Report how many lines below contain the word "August", and give only that number.
___
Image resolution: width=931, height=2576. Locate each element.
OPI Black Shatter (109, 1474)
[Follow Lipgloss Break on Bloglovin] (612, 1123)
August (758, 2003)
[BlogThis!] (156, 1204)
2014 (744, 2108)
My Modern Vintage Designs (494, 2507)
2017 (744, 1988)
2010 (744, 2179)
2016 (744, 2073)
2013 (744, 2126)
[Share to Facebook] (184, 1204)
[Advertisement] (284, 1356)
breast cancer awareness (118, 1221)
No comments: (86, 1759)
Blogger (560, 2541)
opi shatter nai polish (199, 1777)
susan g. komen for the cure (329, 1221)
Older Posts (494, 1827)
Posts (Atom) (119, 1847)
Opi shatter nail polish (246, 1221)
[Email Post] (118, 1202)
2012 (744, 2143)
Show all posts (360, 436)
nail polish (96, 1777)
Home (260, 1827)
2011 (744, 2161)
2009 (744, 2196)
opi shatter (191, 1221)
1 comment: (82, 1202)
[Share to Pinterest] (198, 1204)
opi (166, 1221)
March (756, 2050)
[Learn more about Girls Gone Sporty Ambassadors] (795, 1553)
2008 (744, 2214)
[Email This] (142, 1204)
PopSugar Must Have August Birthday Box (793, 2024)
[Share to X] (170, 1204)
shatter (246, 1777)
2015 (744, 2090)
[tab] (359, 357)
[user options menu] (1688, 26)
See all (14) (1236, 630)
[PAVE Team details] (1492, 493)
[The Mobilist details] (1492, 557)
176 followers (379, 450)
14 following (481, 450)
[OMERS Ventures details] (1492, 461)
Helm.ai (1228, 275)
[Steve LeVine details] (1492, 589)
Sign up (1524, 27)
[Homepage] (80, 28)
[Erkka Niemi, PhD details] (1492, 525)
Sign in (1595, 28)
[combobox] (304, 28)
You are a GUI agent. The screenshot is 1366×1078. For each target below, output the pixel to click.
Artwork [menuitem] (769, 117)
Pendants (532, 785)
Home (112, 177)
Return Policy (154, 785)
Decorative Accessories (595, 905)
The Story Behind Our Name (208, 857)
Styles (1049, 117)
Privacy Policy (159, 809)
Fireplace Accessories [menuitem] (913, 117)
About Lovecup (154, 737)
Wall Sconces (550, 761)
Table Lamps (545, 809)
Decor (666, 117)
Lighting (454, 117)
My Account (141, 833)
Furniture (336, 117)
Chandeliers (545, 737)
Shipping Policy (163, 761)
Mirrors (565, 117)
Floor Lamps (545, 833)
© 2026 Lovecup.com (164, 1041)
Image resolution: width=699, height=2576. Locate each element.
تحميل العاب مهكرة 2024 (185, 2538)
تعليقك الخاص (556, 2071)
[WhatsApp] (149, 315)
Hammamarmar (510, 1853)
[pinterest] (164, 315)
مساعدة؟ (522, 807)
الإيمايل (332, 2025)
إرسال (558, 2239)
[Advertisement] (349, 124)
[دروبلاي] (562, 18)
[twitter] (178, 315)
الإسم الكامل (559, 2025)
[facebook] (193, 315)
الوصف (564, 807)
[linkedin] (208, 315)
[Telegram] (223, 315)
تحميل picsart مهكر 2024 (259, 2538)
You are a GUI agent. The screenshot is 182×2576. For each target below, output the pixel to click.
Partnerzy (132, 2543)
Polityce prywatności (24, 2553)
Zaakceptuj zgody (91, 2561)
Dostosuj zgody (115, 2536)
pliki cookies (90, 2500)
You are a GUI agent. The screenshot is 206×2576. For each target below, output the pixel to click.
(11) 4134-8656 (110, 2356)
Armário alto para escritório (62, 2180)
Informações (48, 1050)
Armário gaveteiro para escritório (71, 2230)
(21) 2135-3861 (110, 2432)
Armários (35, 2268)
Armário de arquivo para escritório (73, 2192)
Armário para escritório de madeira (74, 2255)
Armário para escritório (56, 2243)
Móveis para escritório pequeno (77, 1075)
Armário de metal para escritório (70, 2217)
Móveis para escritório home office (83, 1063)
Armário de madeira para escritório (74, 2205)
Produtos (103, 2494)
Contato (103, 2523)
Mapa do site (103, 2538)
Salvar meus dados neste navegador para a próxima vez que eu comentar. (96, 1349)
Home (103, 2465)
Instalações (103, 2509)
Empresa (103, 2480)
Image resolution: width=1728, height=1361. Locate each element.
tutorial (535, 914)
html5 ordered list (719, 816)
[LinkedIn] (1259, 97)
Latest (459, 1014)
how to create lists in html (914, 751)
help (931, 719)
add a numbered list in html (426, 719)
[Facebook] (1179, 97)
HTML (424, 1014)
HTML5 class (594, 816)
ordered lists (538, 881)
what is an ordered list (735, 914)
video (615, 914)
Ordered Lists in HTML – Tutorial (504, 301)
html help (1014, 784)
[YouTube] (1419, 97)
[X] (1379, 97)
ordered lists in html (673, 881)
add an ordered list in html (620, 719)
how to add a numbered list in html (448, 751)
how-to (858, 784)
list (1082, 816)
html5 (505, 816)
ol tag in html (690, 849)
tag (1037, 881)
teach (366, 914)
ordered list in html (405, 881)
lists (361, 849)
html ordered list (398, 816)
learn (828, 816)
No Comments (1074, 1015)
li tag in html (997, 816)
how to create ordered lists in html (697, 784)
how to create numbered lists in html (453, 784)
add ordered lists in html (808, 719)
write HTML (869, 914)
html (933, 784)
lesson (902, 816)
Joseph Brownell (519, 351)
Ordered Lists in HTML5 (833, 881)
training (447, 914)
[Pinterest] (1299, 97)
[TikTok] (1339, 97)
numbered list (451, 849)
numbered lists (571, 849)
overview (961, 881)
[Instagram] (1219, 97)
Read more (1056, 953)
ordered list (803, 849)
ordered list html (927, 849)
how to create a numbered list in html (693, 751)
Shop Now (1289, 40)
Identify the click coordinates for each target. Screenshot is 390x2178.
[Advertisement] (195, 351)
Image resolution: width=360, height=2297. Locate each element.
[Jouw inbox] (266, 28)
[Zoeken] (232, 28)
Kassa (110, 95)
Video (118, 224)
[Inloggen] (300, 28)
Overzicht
___
Written solution:
2